UIDAI may be tasked with collecting and securing Aadhaar data, but these days the organisation is more concerned with fighting back allegations of leaks and data breaches.

UIDAI’s latest denial comes in the wake of reports which claim that tampered versions of the software used by UIDAI for Aadhaar enrollment are being sold illegally for as low as Rs. 1000. This modified software allows anyone, anywhere to create an Aadhaar card and account bypassing the geolocation and biometric checks in place.

As is customary for UIDAI, it went into a tweetstorm today to refute the reports of the software being available illegally in the underground market, calling them “baseless, false and irresponsible.”
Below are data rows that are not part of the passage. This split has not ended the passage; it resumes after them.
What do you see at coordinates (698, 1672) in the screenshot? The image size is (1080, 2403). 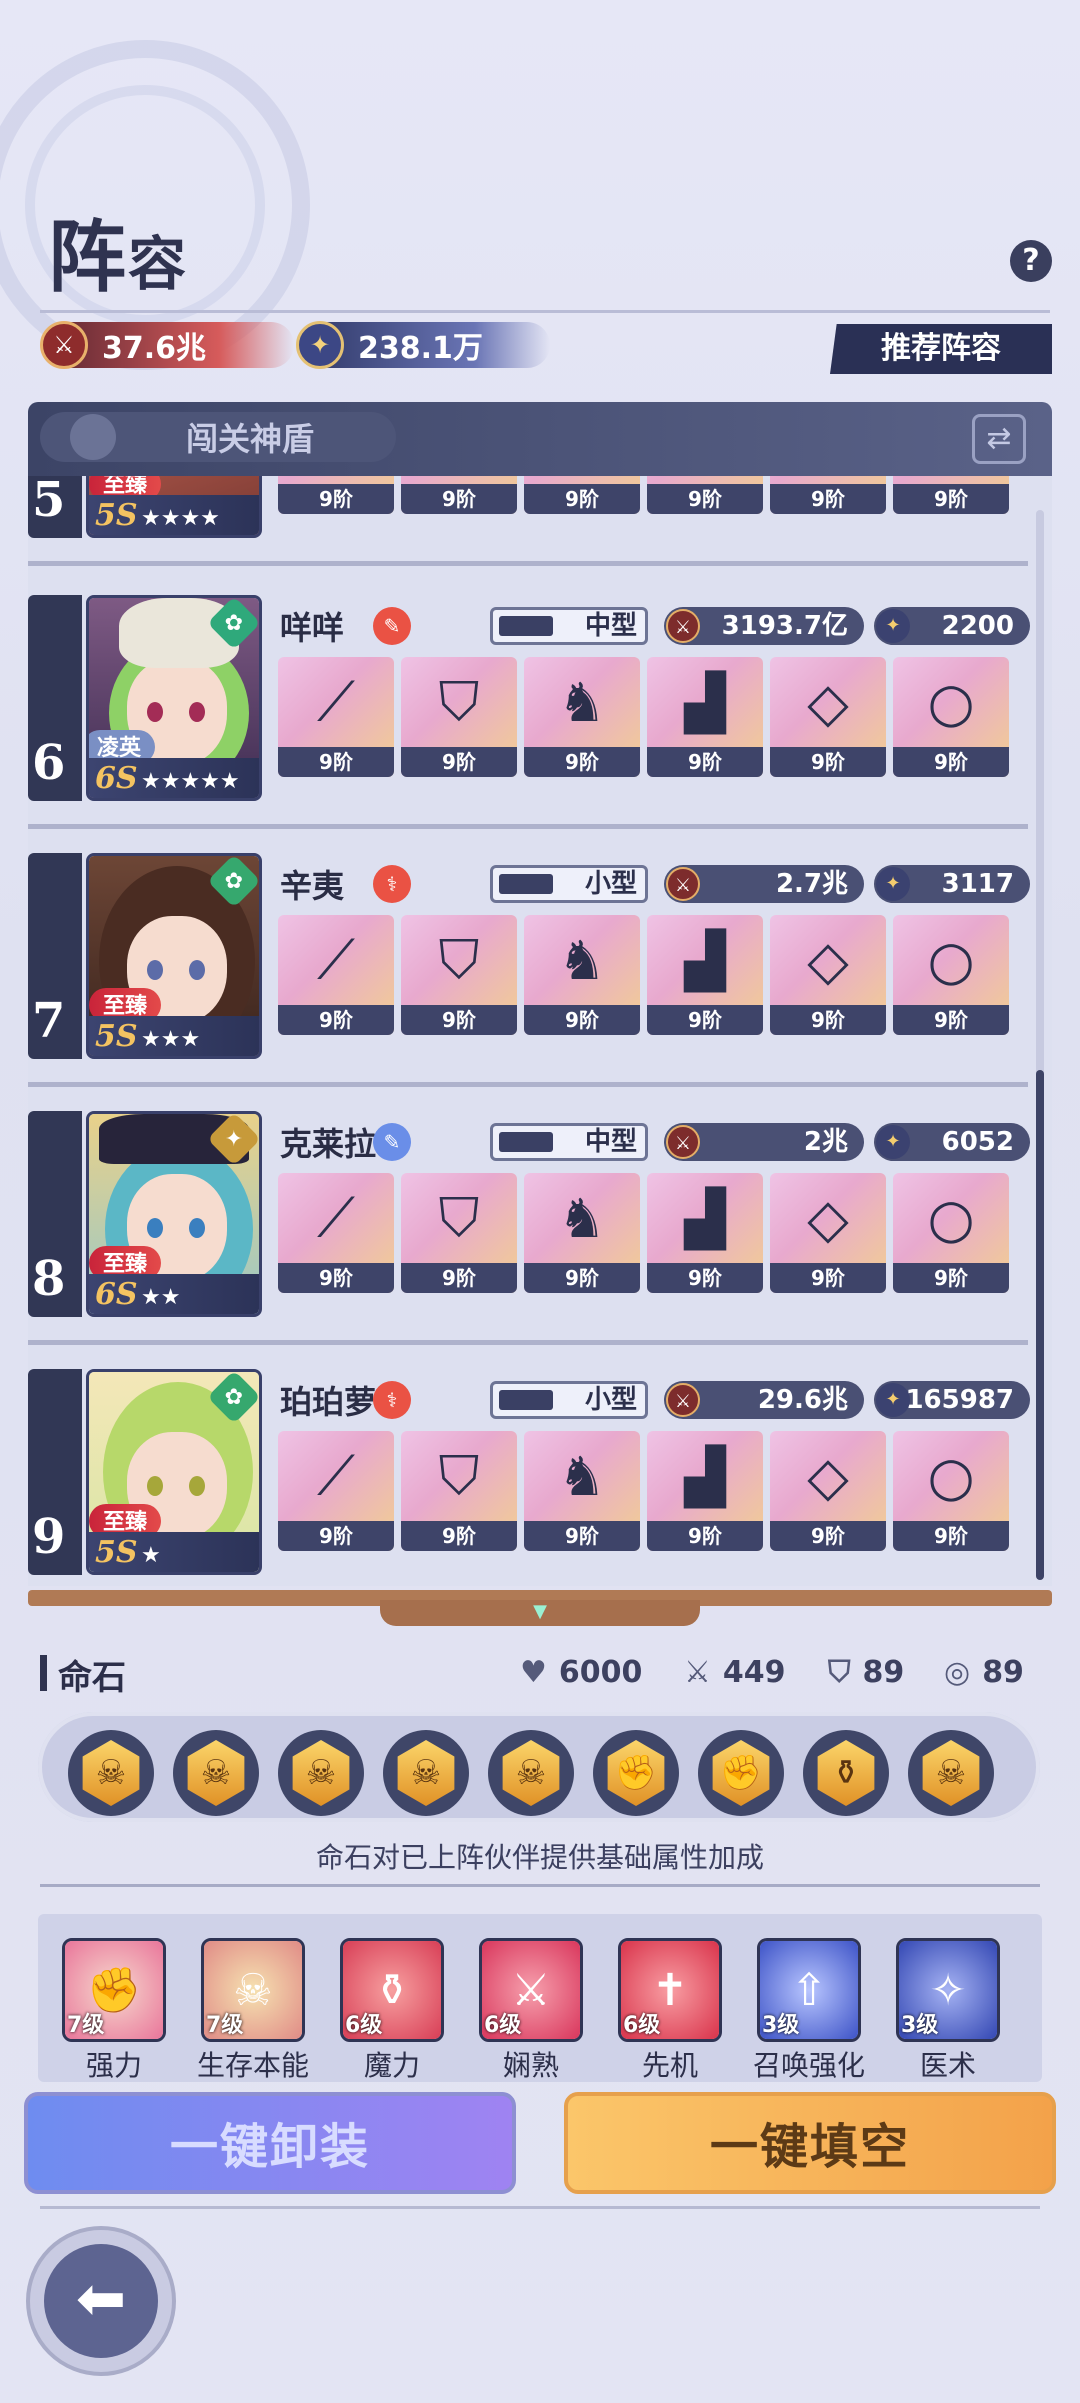 I see `sword-icon: ⚔` at bounding box center [698, 1672].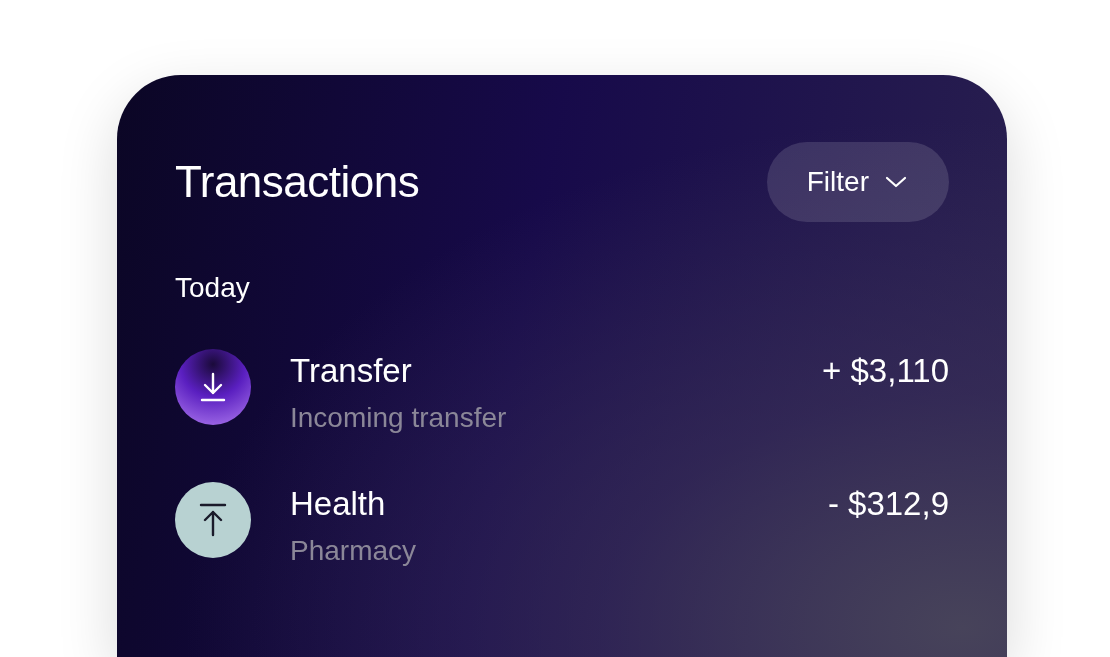  What do you see at coordinates (896, 182) in the screenshot?
I see `chevron-down-icon` at bounding box center [896, 182]. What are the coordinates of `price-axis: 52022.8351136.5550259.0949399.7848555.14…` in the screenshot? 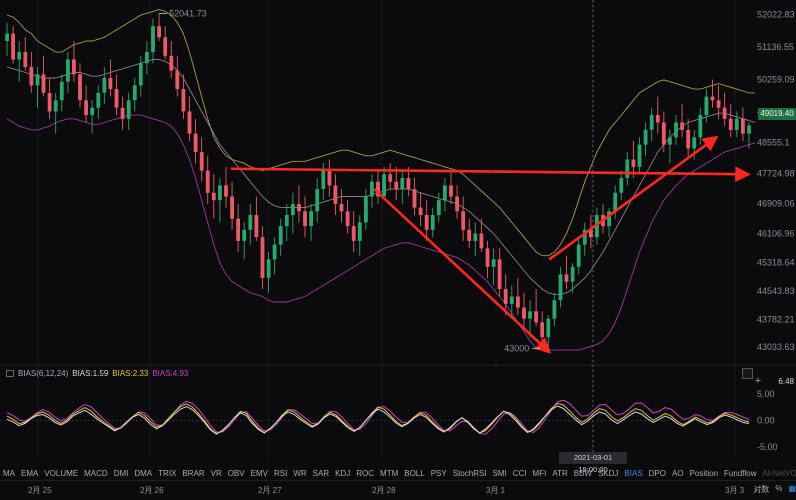 It's located at (776, 180).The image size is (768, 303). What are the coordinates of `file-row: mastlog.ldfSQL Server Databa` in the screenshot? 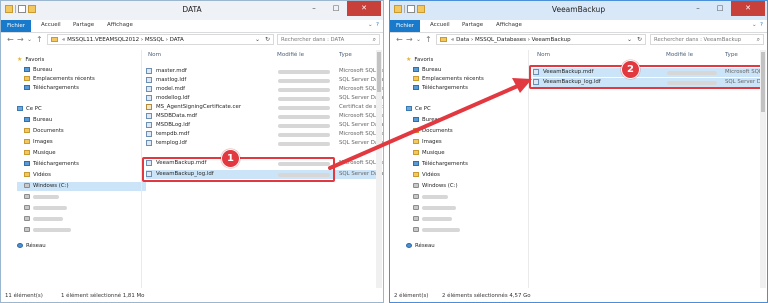 It's located at (264, 80).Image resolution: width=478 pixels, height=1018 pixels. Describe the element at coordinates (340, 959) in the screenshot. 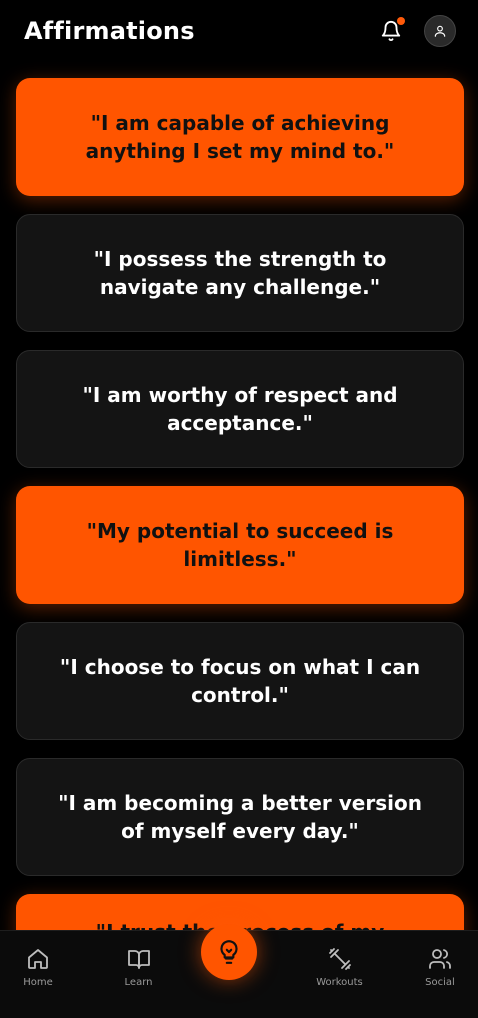

I see `dumbbell-icon` at that location.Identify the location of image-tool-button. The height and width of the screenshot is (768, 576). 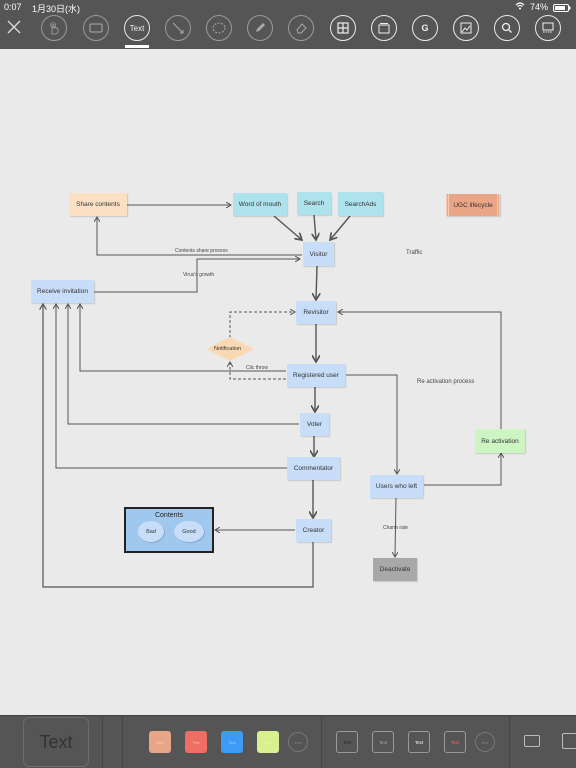
(466, 28).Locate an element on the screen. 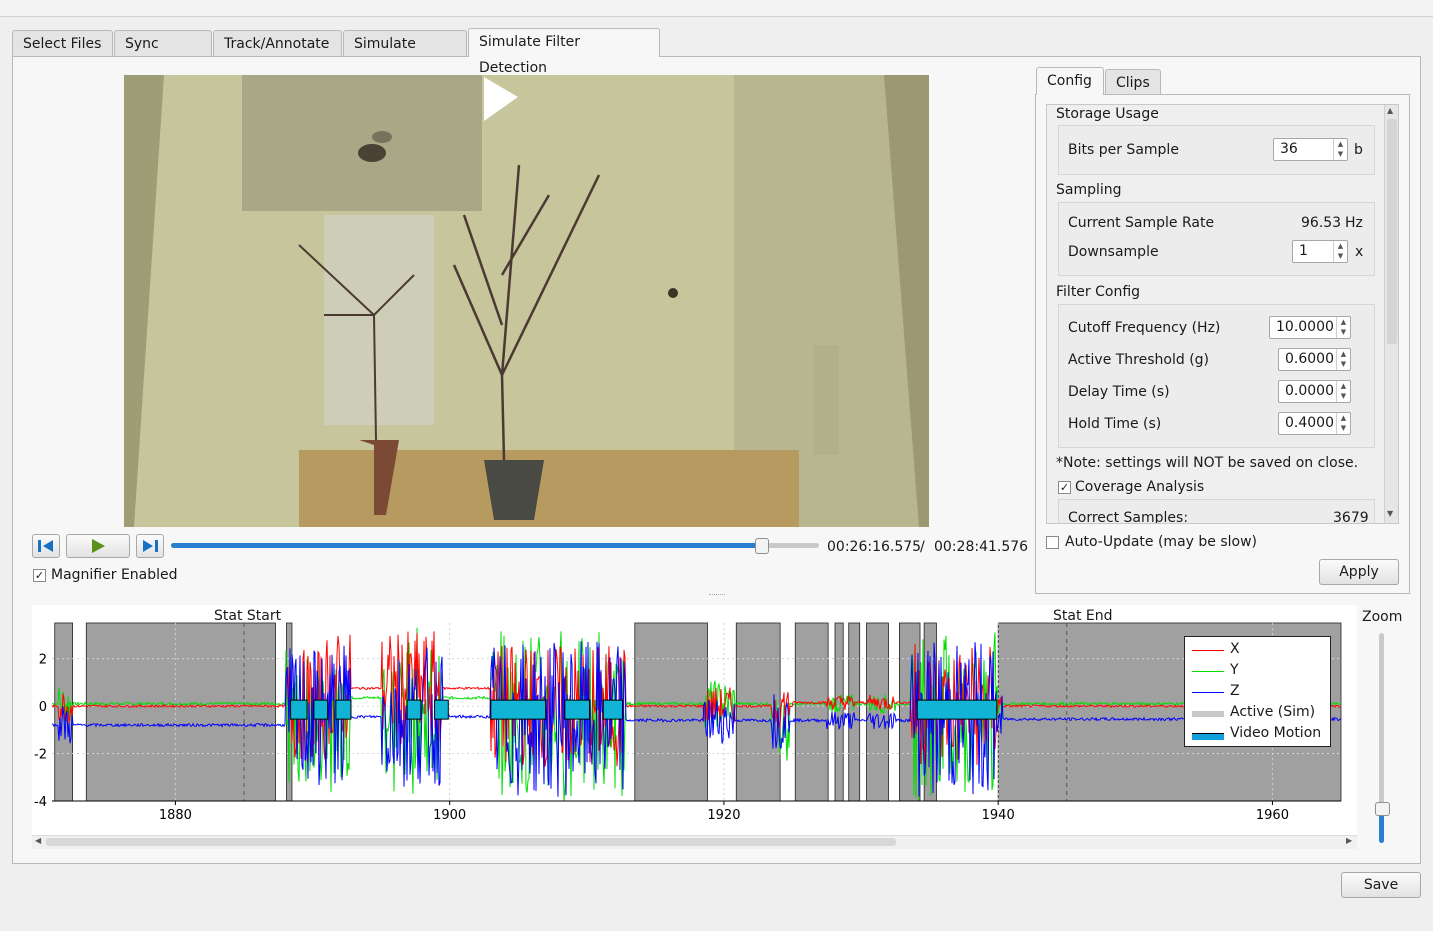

UIDAI claims that a request for enrollment or updating Aadhaar information cannot be processed until the genuine biometrics are not furnished, and same is implemented for operators. In case a discrepancy is discovered in verifying any of the mandatory parameters at UIDAI’s backend systems, the request is rejected, and necessary action is taken to block and penalize such operators.

The tweets are fairly standard, but UIDAI does not actually address the real issue and fails to convincingly refute the reports. UIDAI says that its systems strictly verify biometrics and other details, but the malicious parties actually bypass the same biometric and geo-location safeguards to access the Aadhaar database.

It appears that UIDAI has instinctively gone into a defensive mode without addressing the points the reports are making, which is the software needs to be overhauled. It tried to subdue the concerns with a mix of new and old responses.

UIDAI  further claims that over 50,000 operators have been blacklisted for malpractices, which again indicates that the Aadhaar system is not as secure as UIDAI claims. UIDAI also does not explain the numerous incidents of fake Aadhaar cards being used for fraudulent activities, which could also have been created using such software.

UIDAI did not mention anything about the issue of fake Aadhaar cards in its latest tweetstorm. Cybersecurity experts have said in the past that the enrollment software’s security protocols have already been breached, allowing even a foreign national to enroll in the Aadhaar database from any location in the world.